** Task goal **
Are you able to retype all the records below exactly?

>>>

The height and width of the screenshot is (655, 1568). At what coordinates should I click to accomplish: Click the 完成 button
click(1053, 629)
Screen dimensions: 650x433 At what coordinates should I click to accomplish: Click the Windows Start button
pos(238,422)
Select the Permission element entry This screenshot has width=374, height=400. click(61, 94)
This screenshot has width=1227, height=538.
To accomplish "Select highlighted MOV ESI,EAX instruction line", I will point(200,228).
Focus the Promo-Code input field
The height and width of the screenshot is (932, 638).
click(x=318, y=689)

<<<

** Answer for this exercise **
The height and width of the screenshot is (655, 1568). At what coordinates should I click to accomplish: Click the 完成 button
click(1053, 629)
Screen dimensions: 650x433 At what coordinates should I click to accomplish: Click the Windows Start button
pos(238,422)
Select the Permission element entry This screenshot has width=374, height=400. click(61, 94)
This screenshot has width=1227, height=538.
To accomplish "Select highlighted MOV ESI,EAX instruction line", I will point(200,228).
Focus the Promo-Code input field
The height and width of the screenshot is (932, 638).
click(x=318, y=689)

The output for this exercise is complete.